Cluster-Aware Prompt Ensemble Learning for Few-Shot Vision-Language Model Adaptation
Zhi Chen, Xin Yu, Xiaohui Tao, Yan Li, Zi Huang
TL;DR
This work tackles suboptimal CLIP-style prompt ensembling in few-shot vision-language adaptation by shifting from text-feature averaging to logits-space aggregation. CAPEL introduces a cluster-preserving regularizer based on conditional entropy and an adaptive prompt weighting mechanism, enabling multiple class sub-prototypes to specialize without collapsing. The approach demonstrates consistent gains across 11 datasets, strong domain generalization, and applicability to segmentation, medical, and industrial domains, all with modest training overhead.
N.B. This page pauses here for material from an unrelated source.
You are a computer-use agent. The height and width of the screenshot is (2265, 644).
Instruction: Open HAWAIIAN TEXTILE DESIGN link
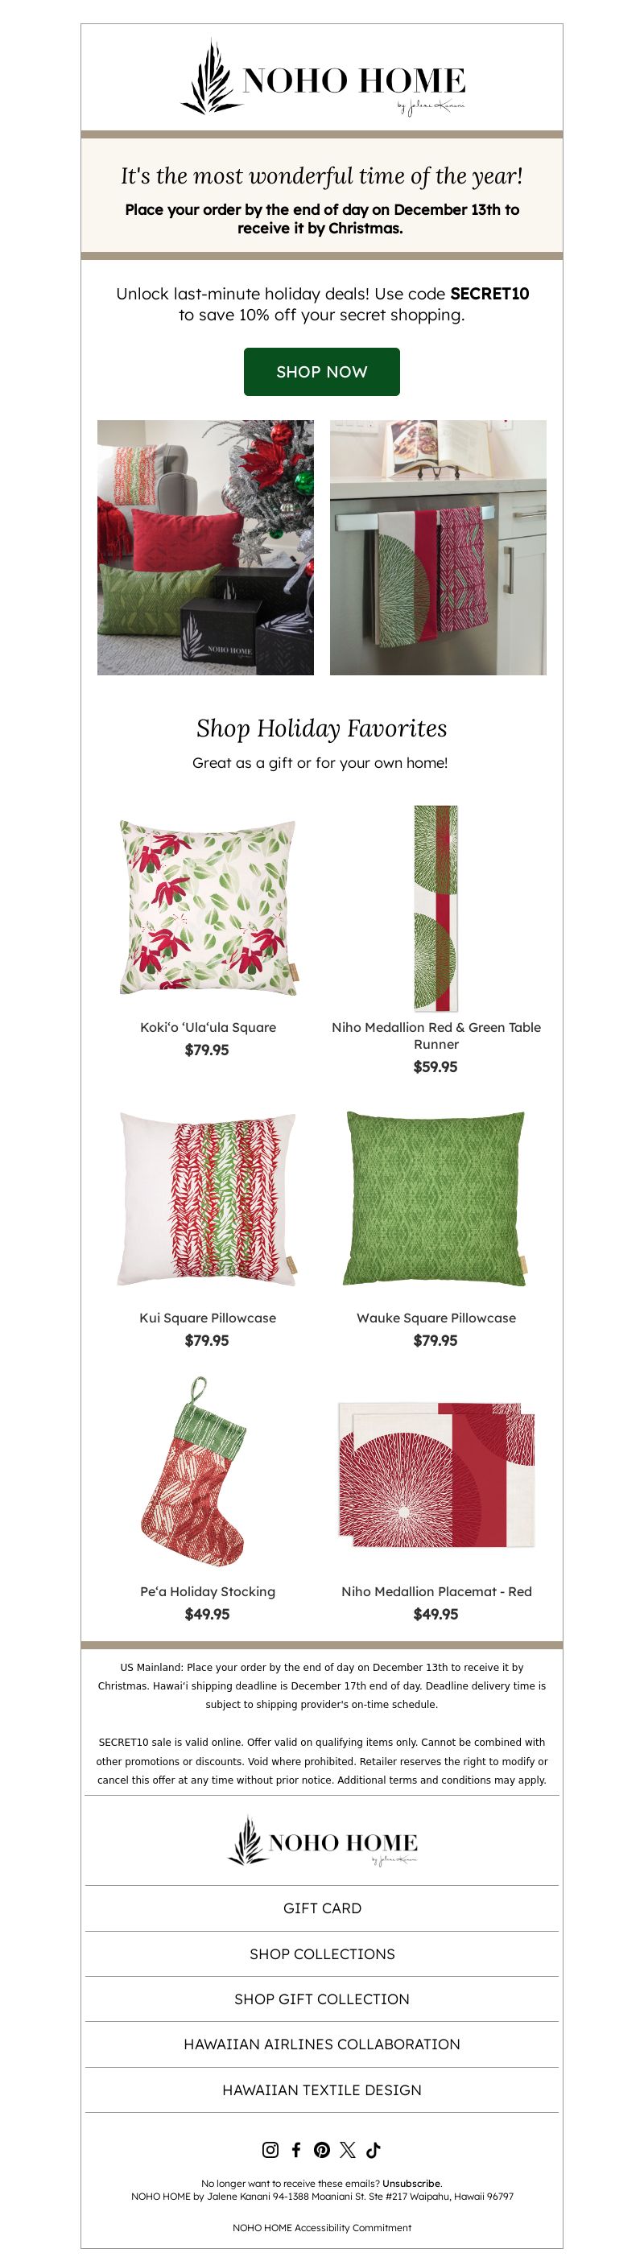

The results underscore the practical impact of preserving multi-cluster structure in the visual space and leveraging diverse prompts for robust, scalable VLM adaptation.
Abstract
Vision-language models (VLMs) such as CLIP achieve zero-shot transfer across various tasks by pre-training on numerous image-text pairs. These models often benefit from using an ensemble of context prompts to represent a class. Despite being effective, conventional prompt ensembling that averages textual features of context prompts often yields suboptimal results. This is because feature averaging shifts the class centroids away from the true class distribution. To address this issue, we propose the Cluster-Aware Prompt Ensemble Learning (CAPEL) framework, which preserves the cluster nature of context prompts. CAPEL classifies images into one of several class clusters, each represented by a distinct prompt. Instead of ensembling prompts in the feature space, we perform ensembling in the classification logits space, aligning better with the visual feature distribution. To further optimize prompt fine-tuning while maintaining cluster-specific discriminative power, we introduce a cluster-preserving regularization term. This ensures that prompts remain distinct and specialized for different clusters, preventing collapse into a uniform direction. Additionally, we integrate an adaptive prompt weighting technique to dynamically adjust the attention weights for flawed or ambiguous prompts, ensuring robust performance across diverse datasets and tasks.